Vor einigen Jahren hatten die Städte Bochum, Hagen, Hattingen, Herdecke, Wetter und Witten gemeinsam mit dem Ennepe-Ruhr-Kreis und dem Regionalverband Ruhr (RVR) eine neue Form der regionalen Zusammenarbeit ins Leben gerufen, zu der 2005 noch weitere Städte wie u.a. Dortmund hinzukamen. Nun sind auch der Ruhrverband, die Stiftung Industriedenkmalpflege, der RVR und der EN-Kreis mit im Boot, um unter dem Arbeitstitel „Flusslandschaft Mittleres Ruhrtal“ ein Vorgehen zur Freizeit- und Tourismusentwicklung abzustimmen.

Hattingen bereitet Ausschreibung vor
Der Arbeitskreis will Ideen voran treiben, die ein Planungsbüro in diesem Jahr qualifizieren soll. Dabei sollen Fachleute die jeweilige Umsetzbarkeit prüfen, einzelne Projekte zusammenführen und unter einer gemeinsamen Zielsetzung zu einem Masterplan weiterentwickeln.
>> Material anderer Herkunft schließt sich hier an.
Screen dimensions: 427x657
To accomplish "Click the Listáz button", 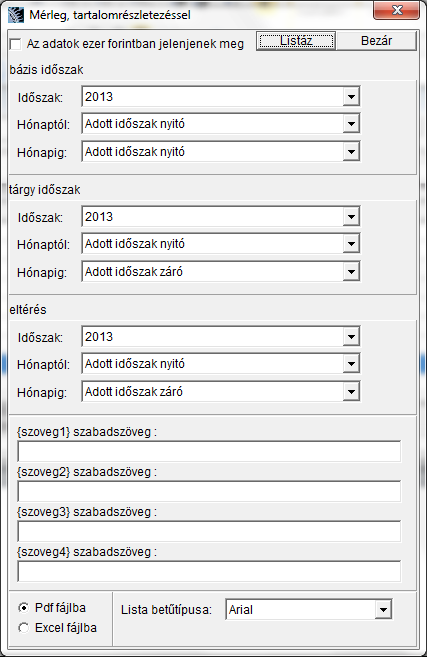I will pos(296,41).
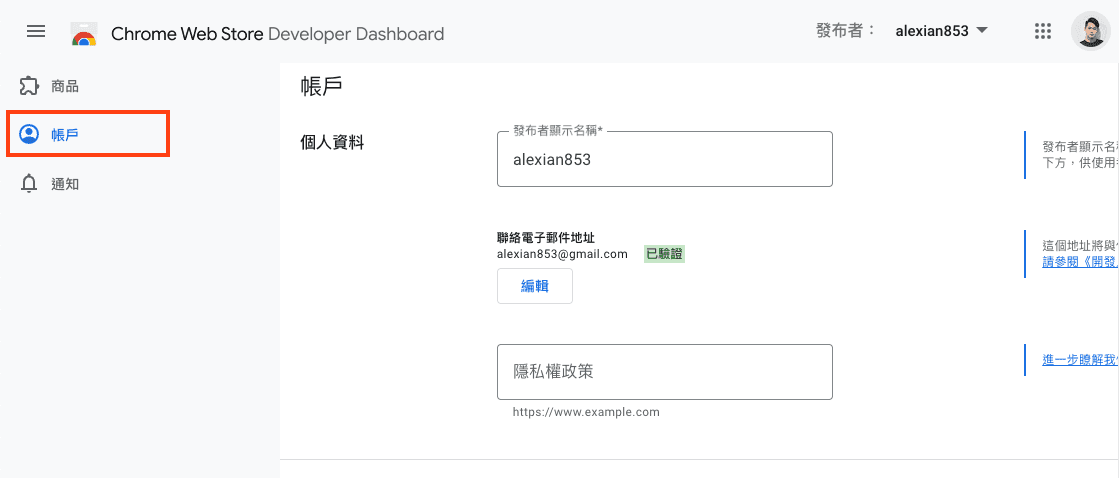Open the Google apps grid launcher

coord(1042,31)
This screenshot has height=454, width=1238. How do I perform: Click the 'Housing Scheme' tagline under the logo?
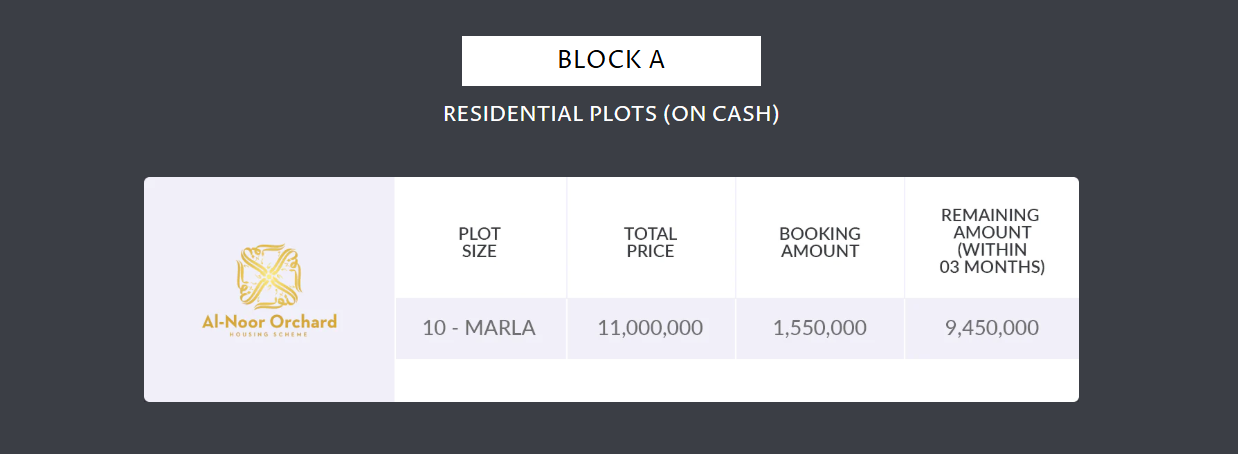[x=269, y=334]
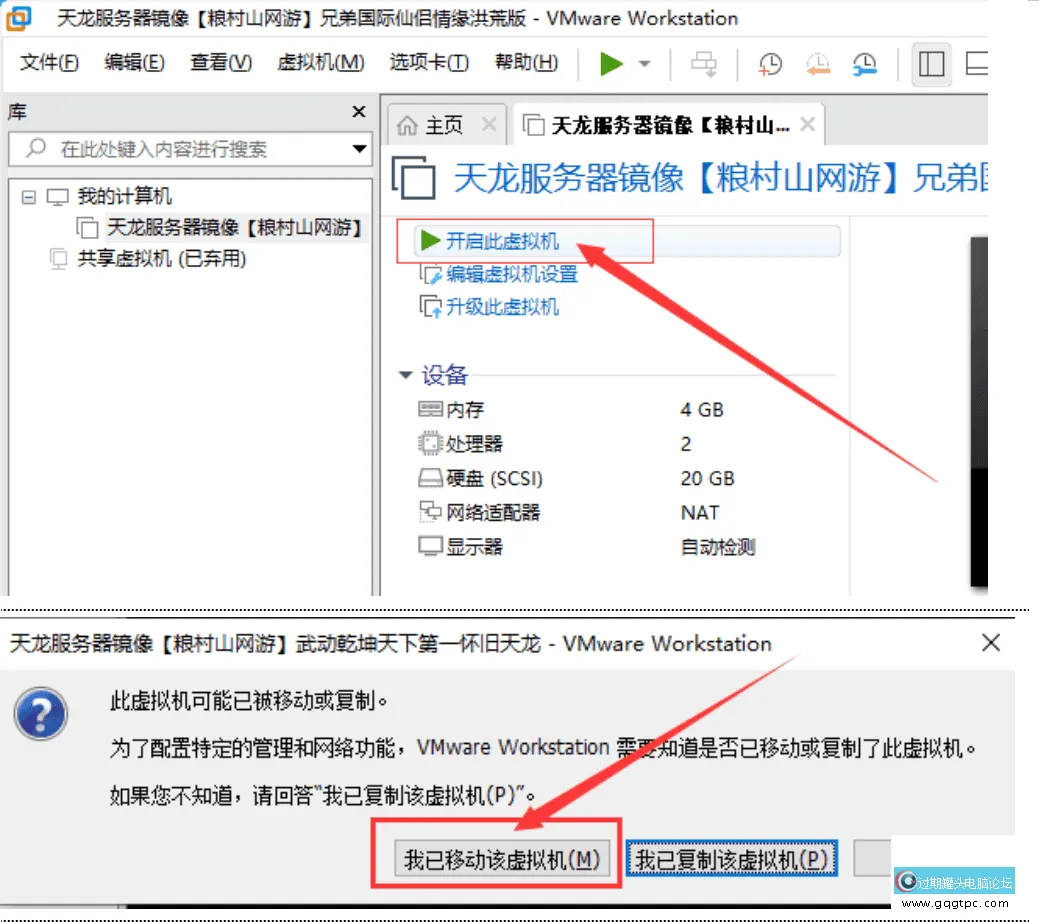Close the 天龙服务器镜像 tab
Image resolution: width=1039 pixels, height=922 pixels.
[808, 125]
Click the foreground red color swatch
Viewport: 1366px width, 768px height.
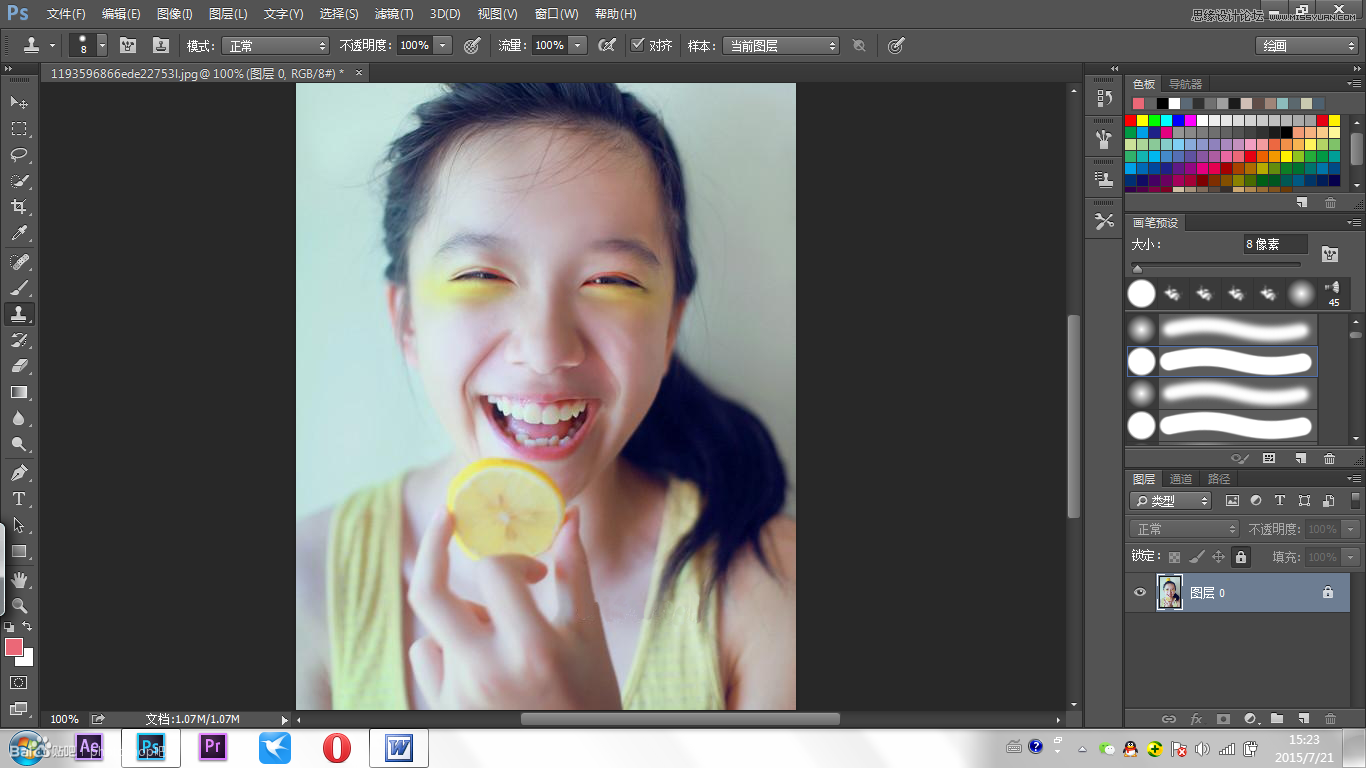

Das gesamte Konzept soll sich an einzelnen IGA-Kategorien wie beispielsweise „Neue Gärten und Industriekultur/Industrienatur“ orientieren. Die Ergebnisse des Masterplans dienen demnach als Grundlage, um dann die Bürger und die Politik in den weiteren Prozess einzubinden.

Mit diesem Vorgehen streben die Beteiligten Fördergeld an, der Auftrag an ein Planungsbüro soll noch 2017 erfolgen. Dabei ist Hattingen federführend und bereitet derzeit die Ausschreibung vor. Die Kosten für den entwurf des Planugsbüros teilen sich die beteiligten Kommunen.

Bild 1:
Die Ruhr ist Dreh- und Angelpunkt des Projektes zur IGA 2027.